Nevertheless, Uniform Wares 100 series watch, created a quiet storm on its release.
The uncluttered, straightforward design was inspired by the ‘simplicity and utilitarian functionality of mid-century factory wall clocks’ explain the duo behind the company, Patrick Bek and Oliver Fowles. They are big fans of utilitarian British manufacturers like Smiths Sectric and Gent of Leicester.
“We have remained true to this simple, legible aesthetic but tried to introduce contemporary reinterpretations of some of the elements found in classic wristwatches,” says Fowles.
With a background in furniture design and architectural model making, Bek and Fowles had already gained recognition at the Milan Furniture Fair in 2006 with their playful accordion-style folding furniture. However, a new direction and new company three years later launched them to wider recognition. Uniform Wares 100 series model is the cornerstone from which the company has grown.
In fact, this model was recently chosen by San Francisco’s Museum of Modern Art for their architecture and design permanent collection – nothing signifies Design Classic status quite as succinctly as that.
But while their watches are beyond question, the timing of their launch was incredibly risky. So, what’s the secret of guiding a luxury goods start up to success amidst the height of the financial storm?
“In times of financial crisis customers’ buying habits become more considered and Uniform Wares offers a more considered alternative to other watches at this price point; I think our customers appreciate this.” says Fowles.
We try to design watches that could be described as contemporary reinterpretations of watches from years gone by.
Uniform Wares’ watches were undoubtedly an antidote to the bling wrist statements that immediately preceded them – which were suddenly looking doubly obnoxious in the wake of a global recession. While not quite embodying all-out austerity, the Uniform Wares have little time for extravagance or showiness – they instinctively prefer functional stainless steel or brass to showy silver and gold. It’s a classic example of right place, right time.
“We try to design watches that could be described as contemporary reinterpretations of watches from years gone by. There are aesthetic elements of traditional horology that will always remain beautiful but we feel that an element of reduction and reinterpretation is needed to create a watch that is relevant for today,” says Fowles.
At the heart of all of Uniform Wares timepieces is a specifically sourced movement, hailing from either Japan or Switzerland, depending on the model. “We always design from the movement out, by picking the best quartz movement we can for our intended retail price point,” says Bek.
This pragmatic approach makes perfect sense; the 300 Series model is top of their range, retailing at £490. At the heart of the timepiece is a Swiss made ETA, 23 jewel movement featuring timing precision to 1/10 second. The 300 Series was designed to emphasise the elegantly balanced symmetry of this classic chronograph complication. This model features an aircraft grade 42mm 316L stainless steel case in either, PVD Matt Black, PVD Brass, or Satin Brushed Steel finishes.
For comparison, their entry level 100 Series wristwatch sells for £110. It features the same construction and attention to detail as the upscale models using the same aerospace grade 316L stainless steel, but the movement is precision Japanese Quartz as opposed to Swiss.

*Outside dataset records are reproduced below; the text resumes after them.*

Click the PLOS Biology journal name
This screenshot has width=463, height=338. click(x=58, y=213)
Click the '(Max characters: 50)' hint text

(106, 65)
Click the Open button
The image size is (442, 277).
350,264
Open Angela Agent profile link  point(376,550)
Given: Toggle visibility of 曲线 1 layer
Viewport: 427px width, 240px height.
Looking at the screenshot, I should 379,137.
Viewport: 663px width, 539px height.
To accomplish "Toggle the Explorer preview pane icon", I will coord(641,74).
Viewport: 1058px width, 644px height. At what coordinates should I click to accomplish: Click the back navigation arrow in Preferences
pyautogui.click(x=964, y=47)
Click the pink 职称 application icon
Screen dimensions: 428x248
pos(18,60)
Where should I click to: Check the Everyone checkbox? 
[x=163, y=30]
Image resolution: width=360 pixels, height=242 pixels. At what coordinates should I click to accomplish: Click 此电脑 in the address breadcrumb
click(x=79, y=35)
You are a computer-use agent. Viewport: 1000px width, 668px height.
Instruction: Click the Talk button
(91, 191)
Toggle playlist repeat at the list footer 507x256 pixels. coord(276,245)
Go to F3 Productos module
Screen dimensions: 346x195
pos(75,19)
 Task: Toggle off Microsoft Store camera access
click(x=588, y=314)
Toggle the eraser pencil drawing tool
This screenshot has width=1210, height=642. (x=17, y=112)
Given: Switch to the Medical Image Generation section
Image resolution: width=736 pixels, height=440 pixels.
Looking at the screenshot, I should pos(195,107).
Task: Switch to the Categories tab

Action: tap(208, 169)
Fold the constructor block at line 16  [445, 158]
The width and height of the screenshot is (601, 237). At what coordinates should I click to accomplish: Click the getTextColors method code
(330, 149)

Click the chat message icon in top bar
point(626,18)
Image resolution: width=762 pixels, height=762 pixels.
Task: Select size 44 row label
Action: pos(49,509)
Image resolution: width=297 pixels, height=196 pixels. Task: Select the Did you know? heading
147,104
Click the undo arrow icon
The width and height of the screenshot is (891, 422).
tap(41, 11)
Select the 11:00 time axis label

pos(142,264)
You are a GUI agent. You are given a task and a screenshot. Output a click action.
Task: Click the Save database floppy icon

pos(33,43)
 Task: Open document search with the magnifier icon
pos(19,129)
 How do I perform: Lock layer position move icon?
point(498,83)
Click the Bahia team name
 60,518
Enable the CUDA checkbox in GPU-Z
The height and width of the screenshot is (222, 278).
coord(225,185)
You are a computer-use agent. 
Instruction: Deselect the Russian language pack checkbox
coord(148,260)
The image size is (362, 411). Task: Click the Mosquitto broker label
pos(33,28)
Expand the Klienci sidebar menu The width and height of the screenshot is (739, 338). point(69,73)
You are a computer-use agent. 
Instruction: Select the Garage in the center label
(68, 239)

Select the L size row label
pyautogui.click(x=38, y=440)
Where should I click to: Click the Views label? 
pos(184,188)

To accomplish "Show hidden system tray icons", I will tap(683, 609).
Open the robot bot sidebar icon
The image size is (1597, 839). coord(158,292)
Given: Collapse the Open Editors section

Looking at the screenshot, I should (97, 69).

“We believe in the strength and longevity of our products and I think it’s testament to the 100 Series design that people bought into what we believed to be a product that was refreshing in its simplicity and wear-ability,” says Bek. “We owe our loyal customers ‘a big’ thanks for getting behind the brand from the very beginning.”
The duo have repaid their customers with reverence. Instead of cashing in on demand, supply has been regulated; Uniform Wares has full control over the outlets who stock their products – effectively safeguarding their brand’s integrity and perceived cool (an increasingly ephemeral notion in today’s accelerated marketplace).
“We don’t want to dilute the brand and we want our product to be sold in the best stores where the retailer will get behind the brand and take pride in their product selection.” Says Bek. “We care and we think our retailers should too.”